Because of the restrictive competition, CHS initially protested before the GAO on September 28, 2020. (Id.). The next day, FEMA indicated that it would take corrective action and reopen the solicitation to allow at least three days for bidders to respond. (Id.). Based on that indication of corrective action, CHS dismissed its protest. (Id. at 5). FEMA then reneged. (Compl. at 5–6). FEMA informed CHS that it intended to procure the services by a single sole source contract or multiple sole source contracts. (Compl. at 6). In its Justification and Approval form (“J&A”), FEMA specified the parameters and locations of the needed testing:

FEMA must acquire commercial services to provide equipment and personnel to conduct rapid antigen COVID-19 testing of federal responders, their partners, and any other individual designated to receive these tests by the government. These services will be provided for disaster declarations and steady state in areas where FEMA employees are located throughout the United States and its Territories (American Samoa, Guam, Johnston Atoll, Midway Islands, Northern Mariana Islands, Puerto Rico, US Virgin Islands and Wake Island), FEMA intends to process a volume of 150-200 personnel per site per day for screening. FEMA requires the contractor to ramp up and be on site within 48 hours of issuance of a call order for a particular location. The contractor shall provide confirmatory reverse transcriptase-polymerase chain reaction (RT- PCR) testing where positives are identified from the initial screening and/or where false positives are suspected (e.g., antigen or isothermal amplification testing).

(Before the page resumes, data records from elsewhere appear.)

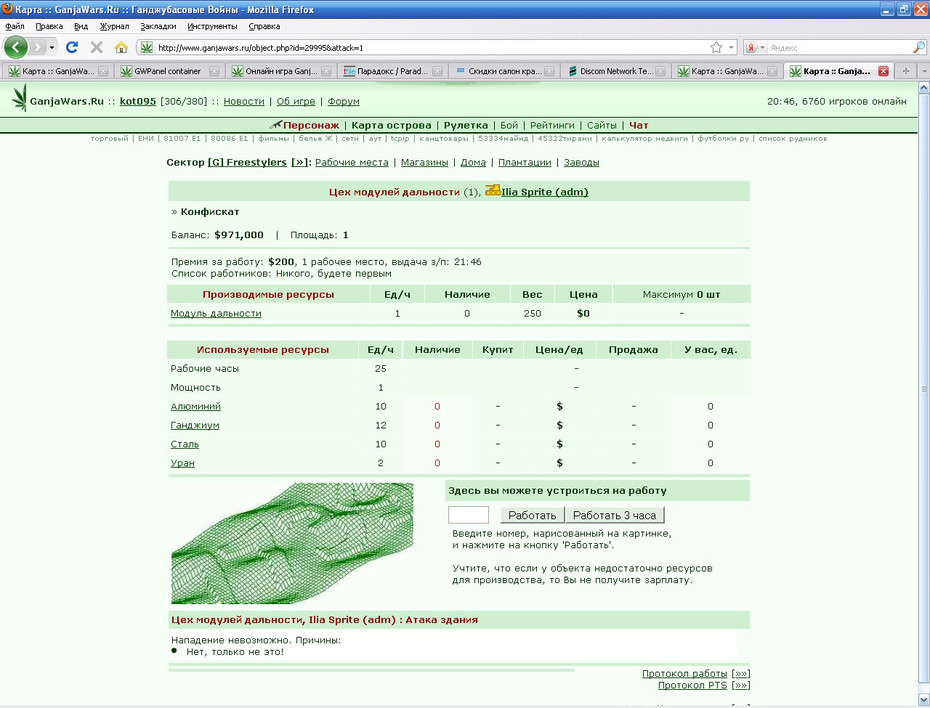The image size is (930, 708).
Task: Open the Закладки menu
Action: click(158, 26)
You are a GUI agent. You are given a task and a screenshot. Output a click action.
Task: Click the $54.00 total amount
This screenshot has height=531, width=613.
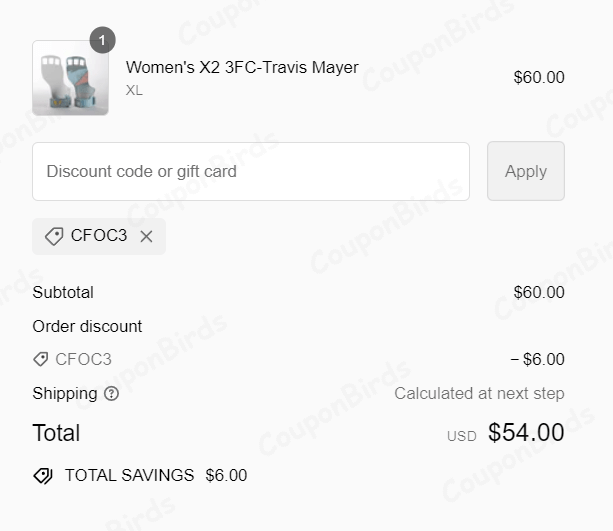[526, 433]
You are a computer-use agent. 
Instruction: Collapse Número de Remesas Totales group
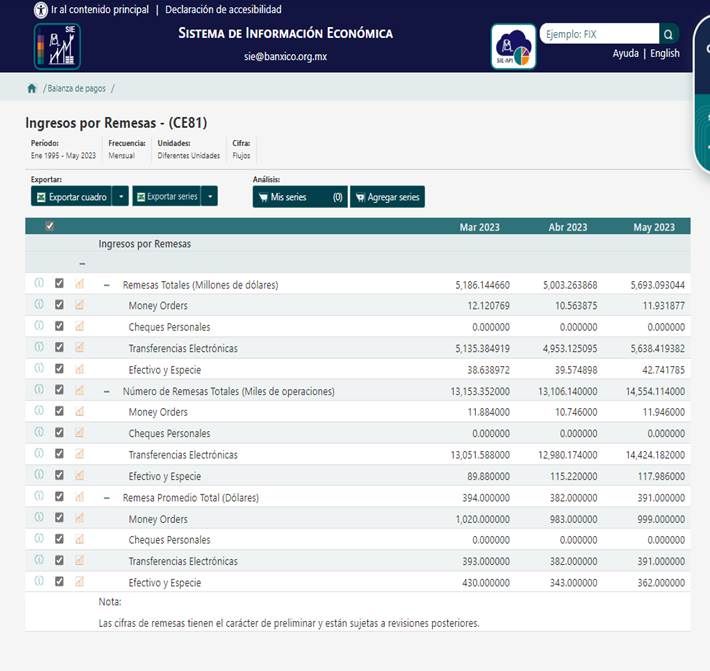[107, 391]
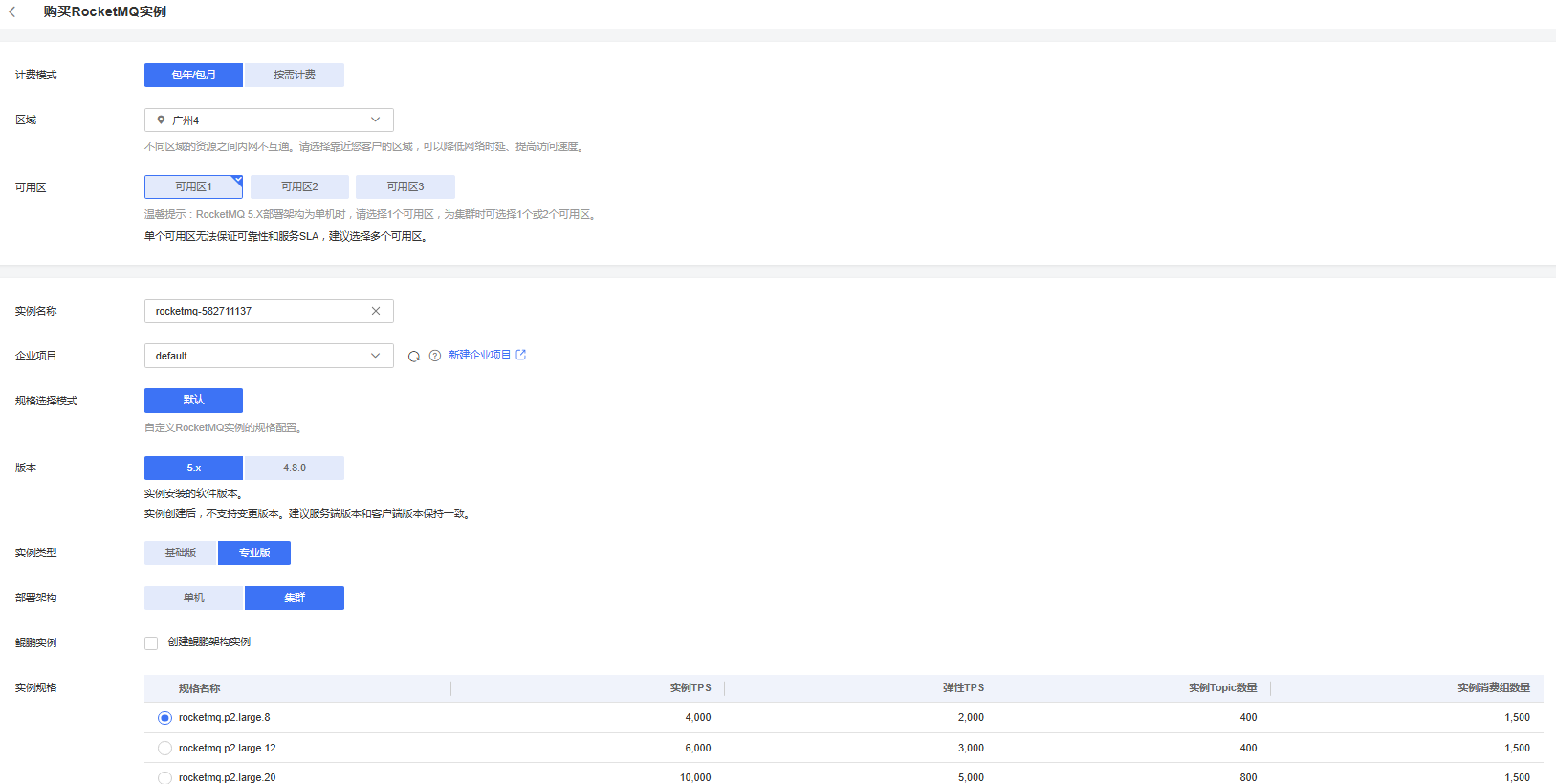The height and width of the screenshot is (784, 1556).
Task: Switch billing mode to 按需计费
Action: (295, 75)
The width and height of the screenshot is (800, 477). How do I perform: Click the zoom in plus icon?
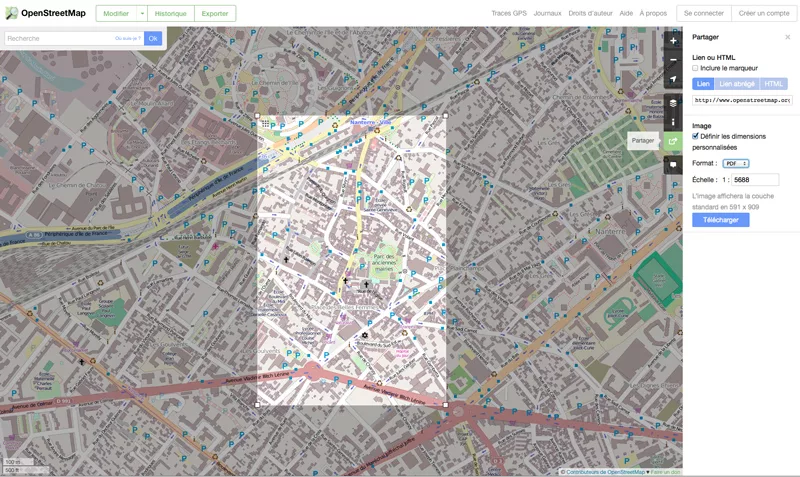tap(674, 42)
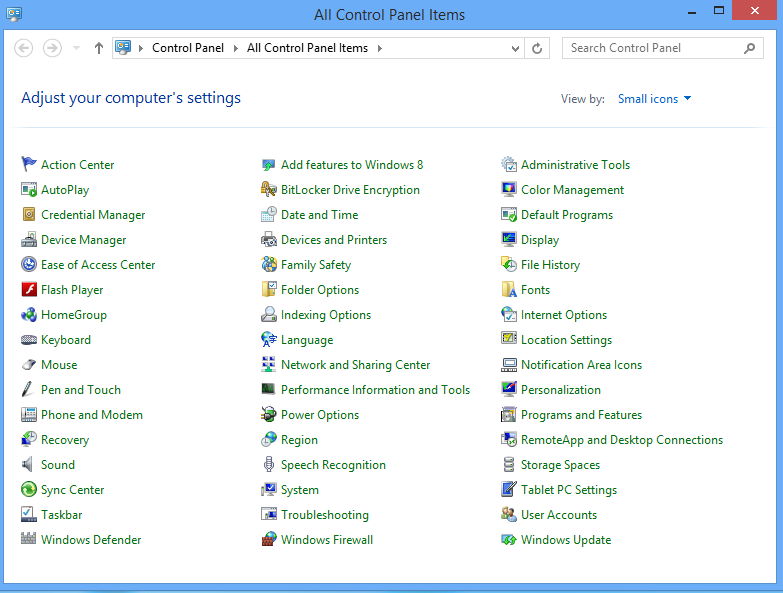This screenshot has width=783, height=593.
Task: Expand the address bar history dropdown
Action: [x=515, y=48]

(Compl. at 7; see also https://beta.sam.gov/opp/2028d546b9324f03b0271c9d02ea656c /view?index=opp¬ice_type=u&page=1 (last accessed November 19, 2020)).

After FEMA indicated it would no longer take corrective action and filed its J&A, CHS filed a second protest before the GAO on November 3, 2020, challenging the sole source award.

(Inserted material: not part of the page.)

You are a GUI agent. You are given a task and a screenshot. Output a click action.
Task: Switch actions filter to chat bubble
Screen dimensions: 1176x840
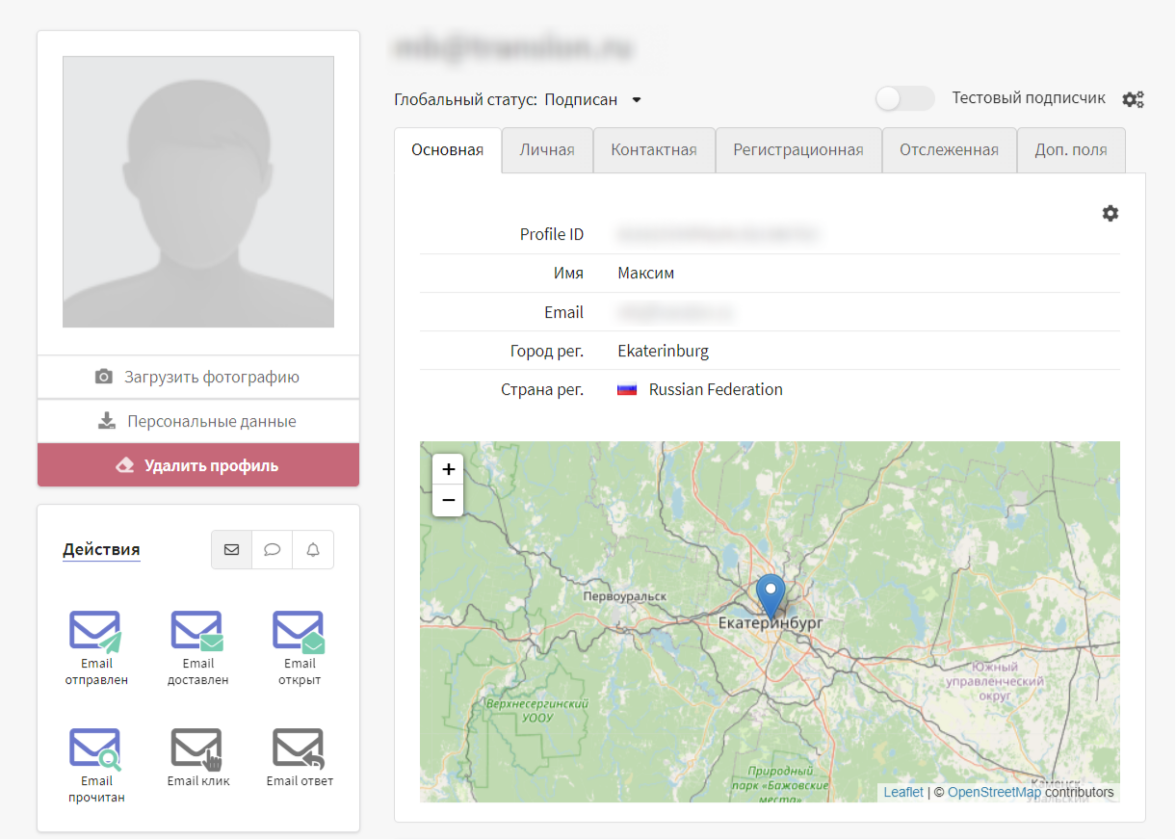(x=272, y=550)
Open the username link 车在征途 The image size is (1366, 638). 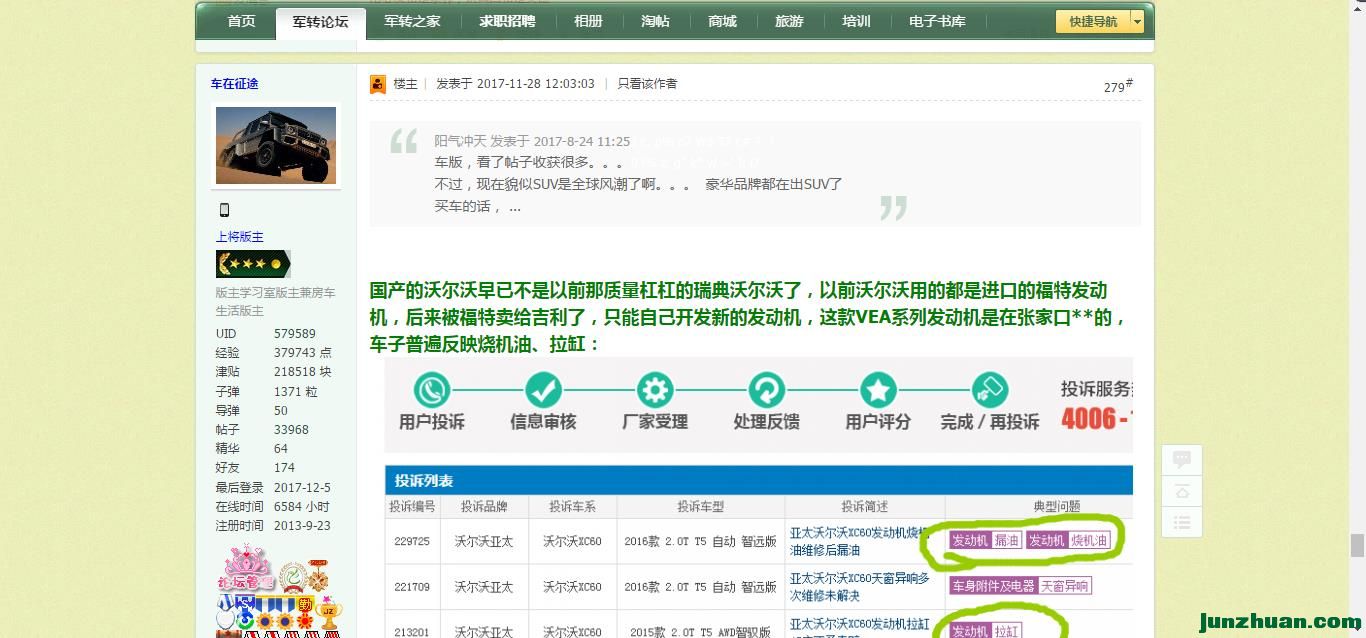click(x=234, y=84)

2 (Compl. at 8). GAO notified FEMA of the protest that same day, thereby triggering the automatic stay of performance under CICA, 31 U.S.C. § 3553(d). (Compl. at 8–9). Although FEMA relied on purported “unusual and compelling urgency” faced by the pandemic to issue the sole source award to Wellness Coaches, CHS asserted that FEMA failed to provide a reasonable basis for foregoing full and open competition. (Compl. Ex. I). CHS based its protest on two primary arguments: (1) FEMA’s sole source award is contrary to statute and regulation and is an abuse of discretion as FEMA cannot show use of other than full and open competition is justified; and (2) FEMA’s sole source award to Wellness Coaches rests on a lack of advance planning, contrary to statute and regulation. (Compl. at 8–9, citing to Ex. I). After CHS’s protest was docketed at the GAO, FEMA notified CHS on November 10, 2020, that FEMA had determined “that urgent and compelling circumstances per FAR 33.104(c)(2)(ii) require the performance to continue” under the sole source contract during the pendency of the GAO protest. (Compl. at 9). According to FEMA’s Head of Contracting Activity:

[U]rgent and compelling circumstances per FAR 33.104(c)(2)(ii) require the performance to continue with respect to the contract awarded to Wellness Coaches, LLC pursuant to FEMA’s Justification for Other Than Full and Open Competition dated October 3, 2020, for COVID-19 testing at FEMA sites directly responding to and/or aiding recovering from a Presidentially declared disaster or emergency and that these circumstances will not permit waiting for the Government Accountability Office (GAO) to adjudicate [CHS’s November 3, 2020] protest.

(Compl., Ex. L at 1).

CHS now alleges that FEMA’s decision to override the CICA stay is arbitrary, capricious, and contrary to law, and urges the Court to enjoin and restrain FEMA from proceeding with performance and declare that FEMA’s decision is invalid. (Compl. 1–2).

II. DISCUSSION

The Court has jurisdiction over bid protest actions pursuant to 28 U.S.C. § 1491(b). The Court evaluates bid protests under the Administrative Procedure Act’s (“APA”) standard of review for agency action. Bannum, Inc. v.